El primero en levantarse fue Alvar, que le hizo una de las preguntas más interesantes,
por qué había introducido el tema del nazismo en la novela. Otra de las preguntas
se refería a la anorexia, y en ambos casos la respuesta de Pilar fue la misma: “además
de divertirnos, tenemos que pensar”, dijo.
En la imagen Pilar López Bernués con Erik Guadas
Fueron muchas y variadas las preguntas que le hicieron a la autora, entre ellas
la típica “inventas sobre la marcha o ya sabes cómo va a acabar”, u otras como “en
qué te inspiras” o “cuándo escribes”… pero hubo otras cuestiones más personales
referidas a su pasión por la escalada, sobre sus escritores favoritos, e incluso
le preguntaron si conocía a
Laura Gallego. La pregunta
que llevó más tiempo responder pero para la que Pilar iba preparada la hizo Andrés
y tenía que ver con el código ASCII que la autora usa en una de sus novelas. Tras
explicarles qué era el código ASCII pidió a Erik que les mostrara una tabla donde
venía la demostración de lo que les estaba contando, y cuando éste volvió le invitó
a sentarse en la mesa y quedarse con ella.
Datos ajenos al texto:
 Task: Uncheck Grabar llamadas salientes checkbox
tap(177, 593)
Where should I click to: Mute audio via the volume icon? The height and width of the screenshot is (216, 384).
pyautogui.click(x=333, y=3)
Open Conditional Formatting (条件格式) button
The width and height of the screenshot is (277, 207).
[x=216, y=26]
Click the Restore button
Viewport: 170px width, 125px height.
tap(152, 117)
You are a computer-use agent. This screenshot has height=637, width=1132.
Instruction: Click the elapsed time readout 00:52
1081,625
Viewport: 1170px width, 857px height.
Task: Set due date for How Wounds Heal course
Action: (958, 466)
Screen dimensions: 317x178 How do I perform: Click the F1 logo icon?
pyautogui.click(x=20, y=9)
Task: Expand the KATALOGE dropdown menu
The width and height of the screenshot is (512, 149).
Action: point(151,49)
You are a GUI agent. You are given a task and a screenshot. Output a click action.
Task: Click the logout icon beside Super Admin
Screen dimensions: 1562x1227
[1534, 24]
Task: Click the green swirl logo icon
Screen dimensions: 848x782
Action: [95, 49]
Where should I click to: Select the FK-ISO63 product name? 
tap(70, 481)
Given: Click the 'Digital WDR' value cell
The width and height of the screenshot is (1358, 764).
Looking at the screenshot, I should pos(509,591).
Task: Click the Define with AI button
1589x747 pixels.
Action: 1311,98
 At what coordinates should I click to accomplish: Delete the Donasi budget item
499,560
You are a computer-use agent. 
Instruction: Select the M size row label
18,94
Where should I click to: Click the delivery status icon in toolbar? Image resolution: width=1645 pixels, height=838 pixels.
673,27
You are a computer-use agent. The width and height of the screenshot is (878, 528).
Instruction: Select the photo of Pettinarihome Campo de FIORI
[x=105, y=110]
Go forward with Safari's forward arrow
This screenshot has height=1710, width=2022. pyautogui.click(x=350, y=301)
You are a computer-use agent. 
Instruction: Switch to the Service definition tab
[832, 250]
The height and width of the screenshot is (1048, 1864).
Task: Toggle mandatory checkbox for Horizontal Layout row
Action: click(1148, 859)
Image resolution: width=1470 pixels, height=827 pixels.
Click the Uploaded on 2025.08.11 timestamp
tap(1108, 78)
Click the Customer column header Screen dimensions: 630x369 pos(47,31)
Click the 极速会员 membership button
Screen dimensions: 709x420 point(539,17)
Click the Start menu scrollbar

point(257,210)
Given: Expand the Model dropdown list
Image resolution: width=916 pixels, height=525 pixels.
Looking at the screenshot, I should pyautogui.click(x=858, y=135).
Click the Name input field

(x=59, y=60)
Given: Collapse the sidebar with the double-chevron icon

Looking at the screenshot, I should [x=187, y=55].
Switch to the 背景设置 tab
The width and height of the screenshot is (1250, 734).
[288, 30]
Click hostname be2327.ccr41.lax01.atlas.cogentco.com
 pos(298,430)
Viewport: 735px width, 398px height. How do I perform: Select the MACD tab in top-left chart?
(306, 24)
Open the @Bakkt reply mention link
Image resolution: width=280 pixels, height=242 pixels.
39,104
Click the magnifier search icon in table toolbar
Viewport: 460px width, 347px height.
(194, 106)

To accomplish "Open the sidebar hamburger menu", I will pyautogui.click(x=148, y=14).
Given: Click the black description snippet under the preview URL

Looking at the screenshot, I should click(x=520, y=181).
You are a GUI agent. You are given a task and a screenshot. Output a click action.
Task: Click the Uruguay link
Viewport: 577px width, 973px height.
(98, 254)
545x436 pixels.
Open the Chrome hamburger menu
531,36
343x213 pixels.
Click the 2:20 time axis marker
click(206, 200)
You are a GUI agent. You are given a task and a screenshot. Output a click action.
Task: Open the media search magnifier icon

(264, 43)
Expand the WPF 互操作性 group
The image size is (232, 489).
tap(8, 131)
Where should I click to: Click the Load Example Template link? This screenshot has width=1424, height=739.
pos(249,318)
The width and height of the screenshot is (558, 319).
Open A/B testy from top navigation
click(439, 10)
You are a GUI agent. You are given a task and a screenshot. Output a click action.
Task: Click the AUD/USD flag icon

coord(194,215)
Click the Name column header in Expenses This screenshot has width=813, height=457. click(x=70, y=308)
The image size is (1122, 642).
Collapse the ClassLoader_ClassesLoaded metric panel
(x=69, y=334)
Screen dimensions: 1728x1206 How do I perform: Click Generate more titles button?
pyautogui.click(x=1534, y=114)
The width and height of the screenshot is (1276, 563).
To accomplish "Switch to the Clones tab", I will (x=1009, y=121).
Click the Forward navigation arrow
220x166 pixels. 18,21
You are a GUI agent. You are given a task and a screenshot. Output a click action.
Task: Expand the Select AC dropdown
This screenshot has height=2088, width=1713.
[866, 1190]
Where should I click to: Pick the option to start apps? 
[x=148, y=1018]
No todo el mundo sabrá que
Pilar López Bernués
leyó varios relatos que escribió Erik cuando éste tenía 9 años y que desde entonces
cree en su talento y le anima a escribir. El hecho de que Erik tuviera cierto protagonismo
y cariño no es casual, se conocen hace ya unos años y esta era la primera vez que
se veían cara a cara. Un día especial de verdad.
Erik justo cuando pasa a otros alumnos la tabla de ASCII
que trajo la autora. A su lado, el profesor de Lengua
La ronda de preguntas continuó mientras tanto. No aconsejó ningún libro en
particular (porque cree que cada uno debe leer lo que le apetezca), confesó no tener
escritores favoritos o releer sus libros varias veces, incluso desconocer si la
habían plagiado alguna vez, y pasó a responder a preguntas más personales, de esas
que surgen por interés real en el lector: ¿Es verdad que….? Quedó claro que los
chavales no sólo habían leído la novela, también su biografía.
Pilar
López Bernués comienza la firma de libros

La charla de
Pilar López Bernués
tuvo un final realmente bonito: contó que cuando tenía nueve años leyó –sin comprender
apenas- un libro de
Julio Verne. Cuando lo terminó volvió
a leerlo, y al finalizarlo empezó de nuevo, así hasta quince veces. La cuestión
es que ella se consideraba un personaje más, y viajaba con los exploradores, subía
o bajaba montañas con ellos, se introducían juntos en las grutas… y esto nos lleva
a una frase suya muy apropiada con la que concluir: “Si os habituáis a leer
no tendréis excusas para aburriros nunca”. ¡Cuánta razón tiene!
Diana, Andrea y Andrés
con la autora
En manos de Pilar,
un libro vacío, de portada amarilla y páginas blancas, ya escrito en parte, que
le regalaron para que los alumnos le firmaran a ella.
Erik firmando el
libro amarillo, y Pilar firmando su novela

Erik sentado en la
mesa junto a Pilar, micrófono en mano (un rato antes)
La última imagen:
Pilar conmigo a las puertas del I.E.S.